No it doesn't. These devices need regular calibration. Since calibration does not enhance sales it is something that's often overlooked. All that matters is that the results look precise (it cannot measure to 1 ppm CYA, but it will sure try to tell you that) so that customers believe it is accurate. I understand given your background you're probably used to devices being well built and well cared for, but a pool store is not stocking lab-grade equipment and is definitely not holding itself to the same standards of equipment maintenance. It's a sales floor staffed with salespeople working a summer job.
The melamine CYA test is very accurate, despite it's imprecision. Since you are doing it yourself you can trust the results. There is no reason to ever have your water tested at a pool store and it is never recommended here. Do your own testing, trust your own testing. Pool store testing isn't worth the price you pay for it.

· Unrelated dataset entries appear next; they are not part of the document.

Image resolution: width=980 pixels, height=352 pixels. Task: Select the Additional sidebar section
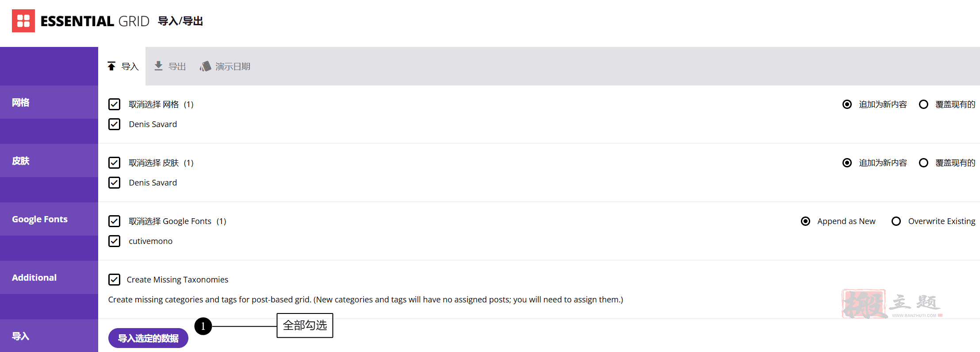tap(49, 278)
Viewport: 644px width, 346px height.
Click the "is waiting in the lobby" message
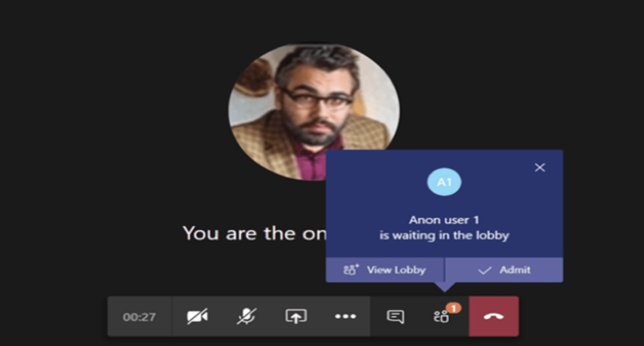click(444, 235)
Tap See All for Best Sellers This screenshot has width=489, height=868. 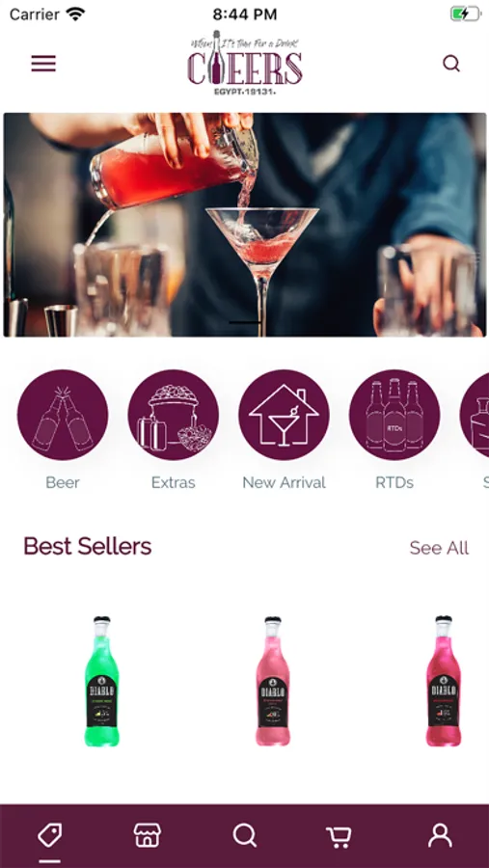tap(439, 548)
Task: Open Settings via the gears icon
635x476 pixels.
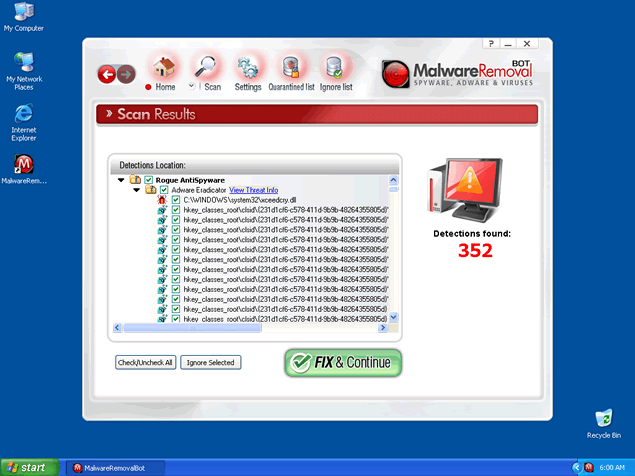Action: point(247,69)
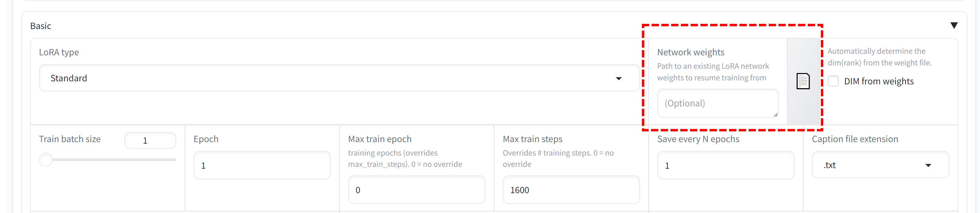The height and width of the screenshot is (213, 980).
Task: Click the Caption file extension dropdown arrow
Action: pos(928,165)
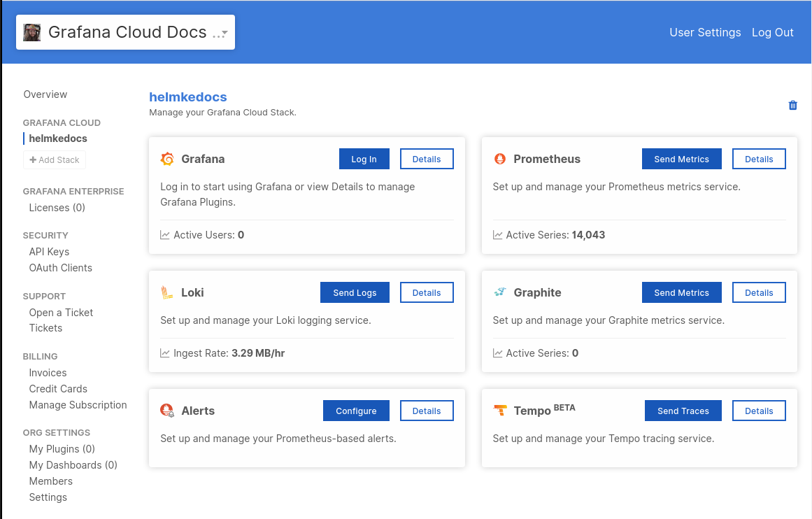
Task: Click Send Traces for Tempo
Action: (x=683, y=411)
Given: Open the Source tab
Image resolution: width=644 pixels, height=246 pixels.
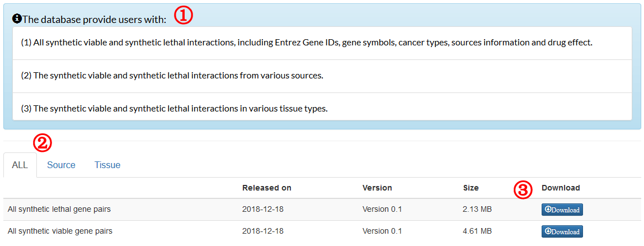Looking at the screenshot, I should 61,165.
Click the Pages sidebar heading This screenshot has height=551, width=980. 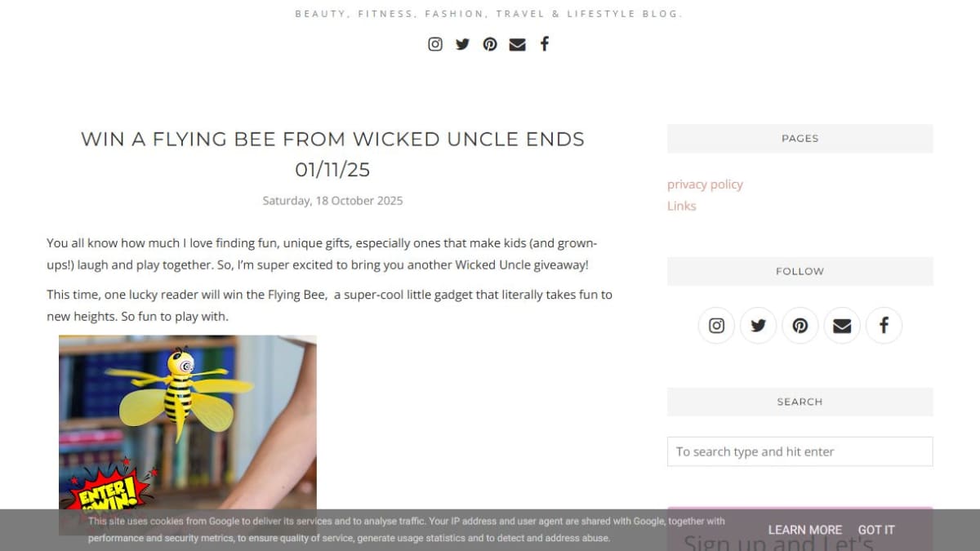point(800,139)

I appreciate that pool shops and their testing have a longstanding and well earned reputation for poor test results and even worse advice. I am very much an advocate for doing your own testing. I agree with that absolutely. Nobody cares about your pool as much as you do.

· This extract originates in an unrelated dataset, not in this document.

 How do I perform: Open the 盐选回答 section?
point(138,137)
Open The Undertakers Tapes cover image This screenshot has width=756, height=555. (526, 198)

I have, however, a quarter of a century of experience in water testing in an industrial context, a degree in analytical chemistry and a very good understanding of how these instruments work.

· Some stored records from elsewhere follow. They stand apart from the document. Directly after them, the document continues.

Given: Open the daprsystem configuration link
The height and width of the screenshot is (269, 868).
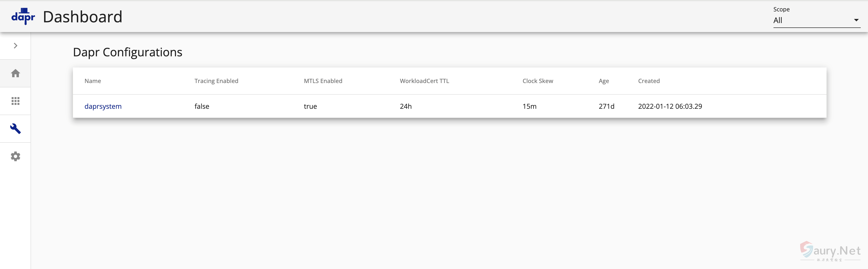Looking at the screenshot, I should tap(103, 106).
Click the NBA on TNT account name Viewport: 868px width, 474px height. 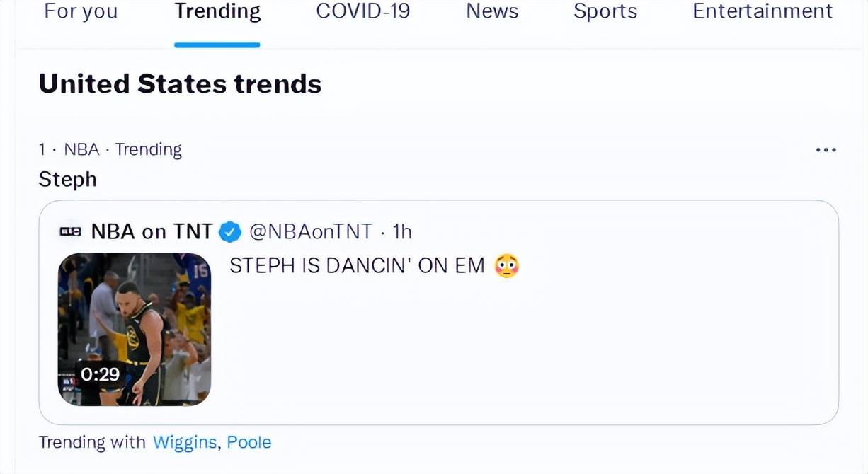coord(152,231)
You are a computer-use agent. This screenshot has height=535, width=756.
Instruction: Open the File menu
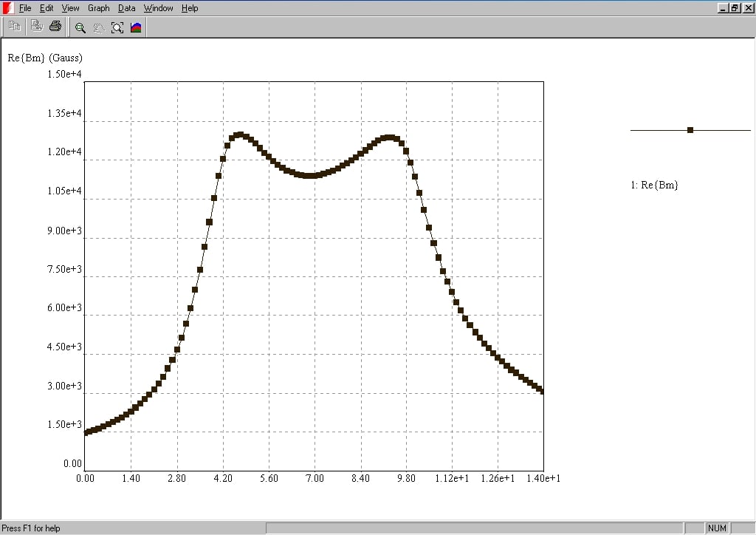point(25,8)
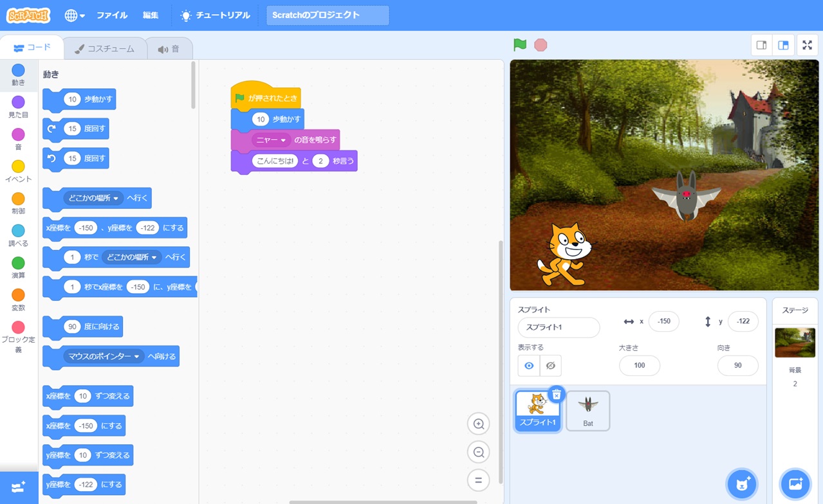Image resolution: width=823 pixels, height=504 pixels.
Task: Click the green flag to run project
Action: (520, 45)

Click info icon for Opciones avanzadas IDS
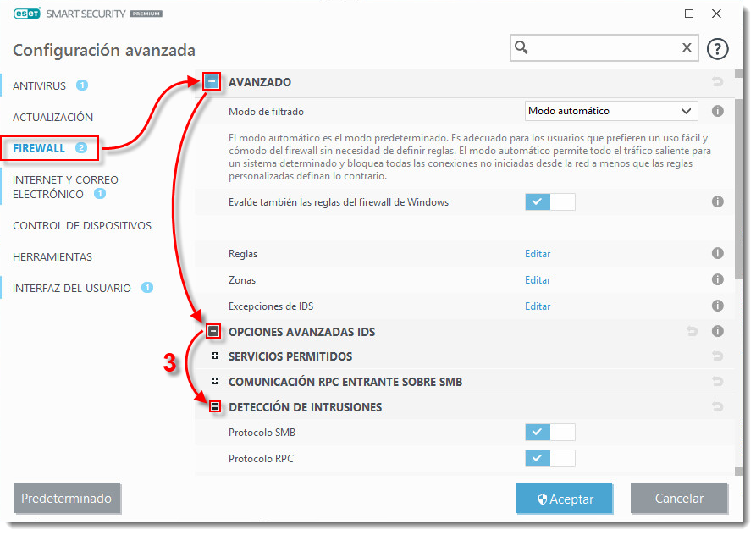(717, 332)
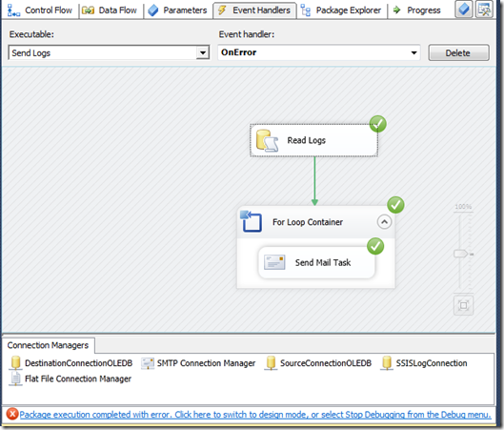Click the Send Mail Task envelope icon
504x430 pixels.
pos(274,262)
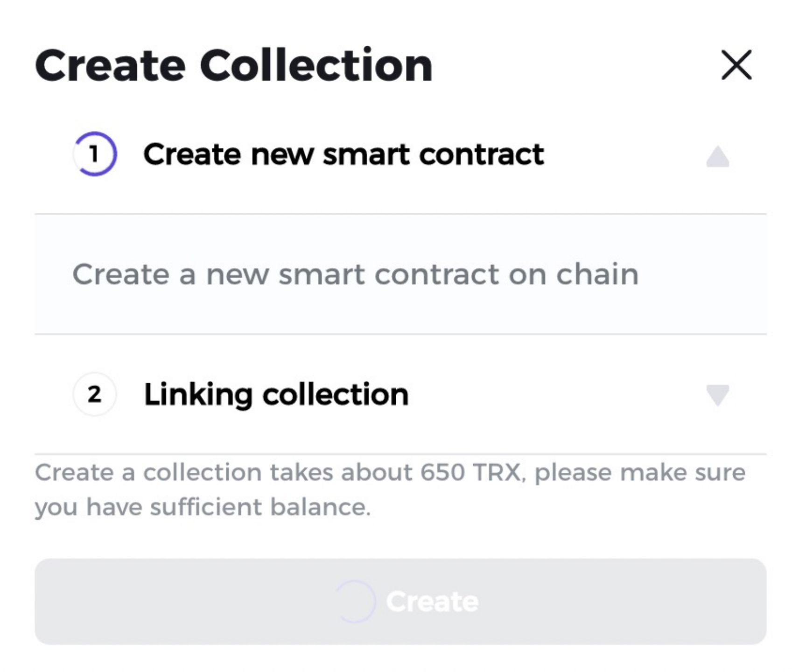The image size is (792, 672).
Task: Click "Create a collection takes about" notice text
Action: [x=224, y=472]
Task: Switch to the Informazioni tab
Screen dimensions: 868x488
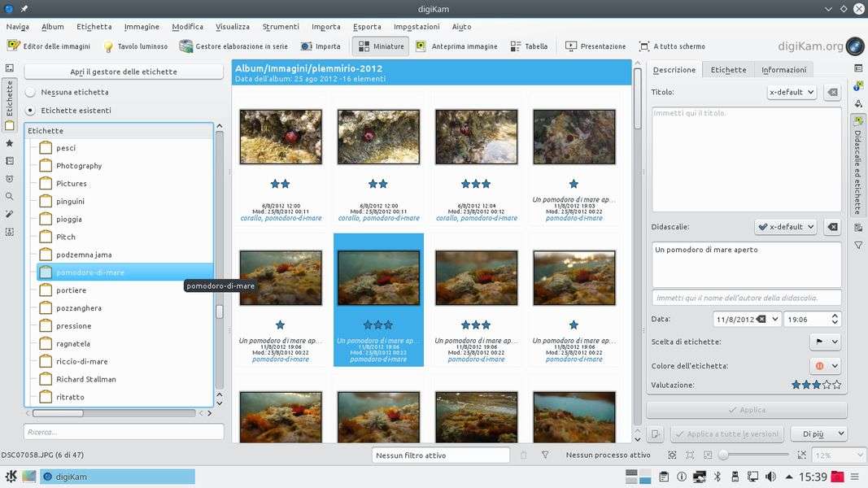Action: (x=783, y=70)
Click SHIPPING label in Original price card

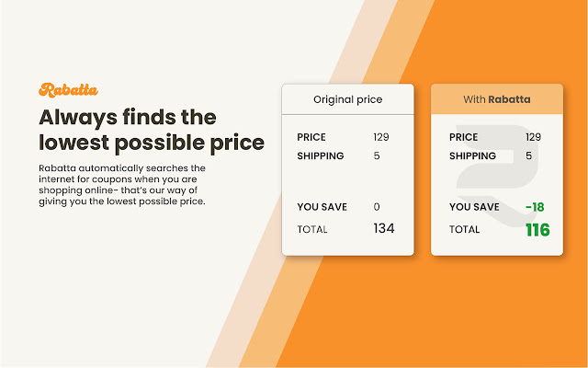(321, 155)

I have spent twenty years teaching sales people (mostly engineers) to do water testing. So I also have a very realistic idea of just how many different ways people can mess this sort of stuff up.
This particular instrument is factory calibrated, and comes supplied with a calibration check disc, to make sure that it is giving consistent results. The light sources are LEDs which do not change and degrade over time with anything like the rate that traditional filament sources and bulbs do. It's not normally user calibrated on a day to day basis, but the check disc should be used regularly to make sure that it doesn't need servicing. Generally if it really is out of calibration, all the results will be badly off so it is pretty obvious although probably not to the average pool shop kid. Secondly, as I mentioned there are many reasons why colorimetric tests can be inaccurate, particularly when the pool water is outside the normal range. This is aside from the issues of poor training, sloppy technique, lousy laboratory hygiene, contaminated reagents, expired reagents and so on. So, please don't take this as any suggestion that people shouldn't do their own testing with a good quality and reliable kit.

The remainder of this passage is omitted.